Explosive percolation yields highly-conductive polymer nanocomposites

• Published in: Nature communications Vol. 13; no. 1; p. 6872
• Main Authors: Meloni, Manuela, Large, Matthew J., González Domínguez, José Miguel, Victor-Román, Sandra, Fratta, Giuseppe, Istif, Emin, Tomes, Oliver, Salvage, Jonathan P., Ewels, Christopher P., Pelaez-Fernandez, Mario, Arenal, Raul, Benito, Ana, Maser, Wolfgang K., King, Alice A. K., Ajayan, Pulickel M., Ogilvie, Sean P., Dalton, Alan B.
• Format: Journal Article
• Language: English
• Published: London Nature Publishing Group 11.11.2022; Nature Publishing Group UK; Nature Portfolio
• Subjects: Chemical modification; Composite materials; Conducting polymers; Crosslinking; Electrical properties; Graphene; Latex; Localization; Nanocomposites; Percolation; Phenolic compounds; Phenols; Playgrounds; Polymers; Reduction; Transport properties
• ISSN: 2041-1723; 2041-1723
• DOI: 10.1038/s41467-022-34631-9

Abstract Explosive percolation is an experimentally-elusive phenomenon where network connectivity coincides with onset of an additional modification of the system; materials with correlated localisation of percolating particles and emergent conductive paths can realise sharp transitions and high conductivities characteristic of the explosively-grown network.
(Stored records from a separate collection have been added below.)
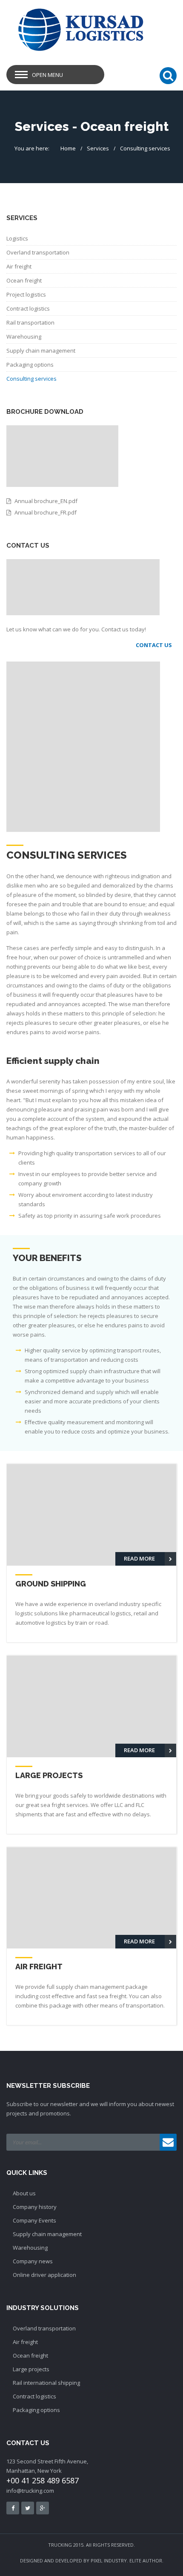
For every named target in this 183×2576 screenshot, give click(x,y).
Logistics (17, 238)
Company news (33, 2261)
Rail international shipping (46, 2383)
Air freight (18, 266)
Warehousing (23, 336)
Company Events (34, 2220)
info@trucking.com (30, 2490)
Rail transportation (30, 322)
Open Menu (47, 75)
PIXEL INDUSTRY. (109, 2560)
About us (24, 2193)
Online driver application (44, 2275)
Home (68, 148)
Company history (35, 2207)
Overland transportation (37, 252)
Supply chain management (40, 350)
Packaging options (30, 364)
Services (98, 148)
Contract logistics (28, 308)
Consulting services (145, 148)
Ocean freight (24, 280)
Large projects (31, 2369)
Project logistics (26, 294)
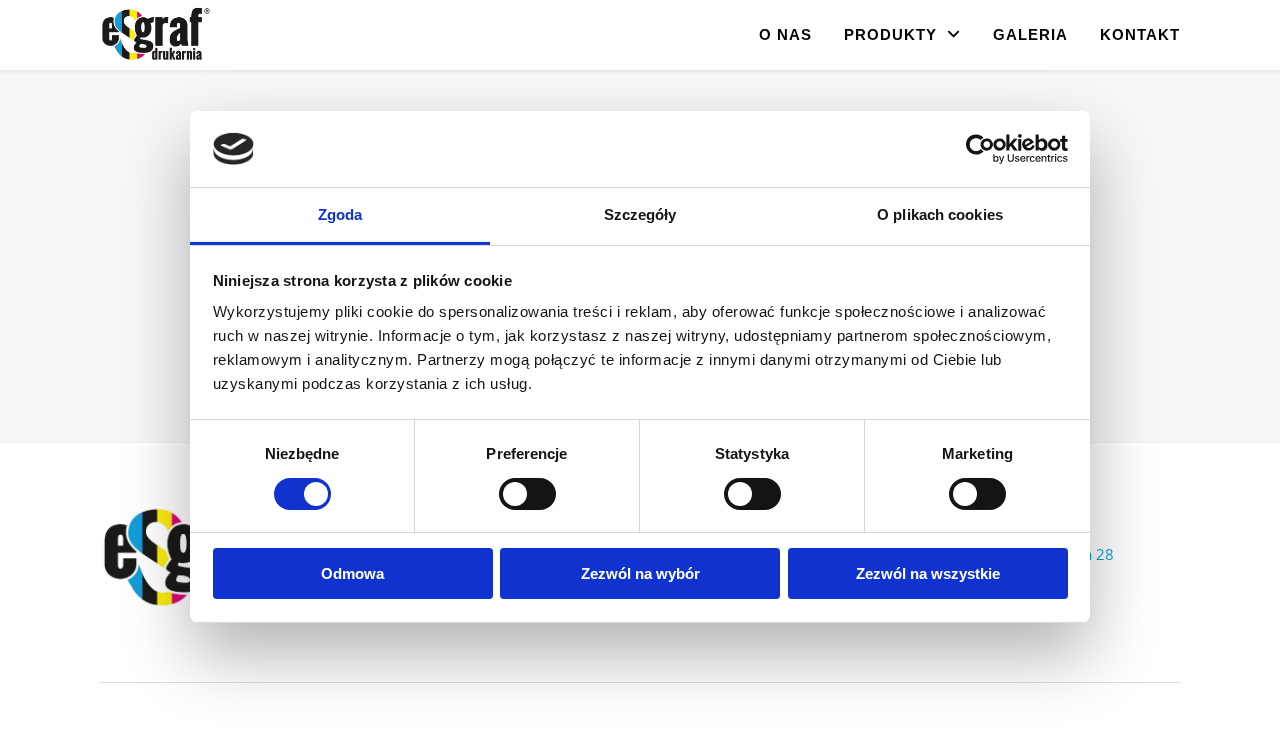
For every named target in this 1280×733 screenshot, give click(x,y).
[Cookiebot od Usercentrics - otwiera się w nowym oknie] (980, 149)
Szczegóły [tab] (640, 214)
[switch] (527, 494)
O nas (785, 34)
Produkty (890, 34)
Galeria (1030, 34)
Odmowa (352, 573)
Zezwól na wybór (640, 573)
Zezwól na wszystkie (928, 573)
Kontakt (1140, 34)
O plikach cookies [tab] (940, 214)
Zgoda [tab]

Nanocomposites present a structurally- and chemically-varied playground to realise explosive percolation in practically-applicable systems but this is yet to be exploited by design. Herein, we demonstrate composites of graphene oxide and synthetic polymer latex which form segregated networks, leading to low percolation threshold and localisation of conductive pathways. In situ reduction of the graphene oxide at temperatures of <150 °C drives chemical modification of the polymer matrix to produce species with phenolic groups, which are known crosslinking agents. This leads to conductivities exceeding those of dense-packed networks of reduced graphene oxide, illustrating the potential of explosive percolation by design to realise low-loading composites with dramatically-enhanced electrical transport properties.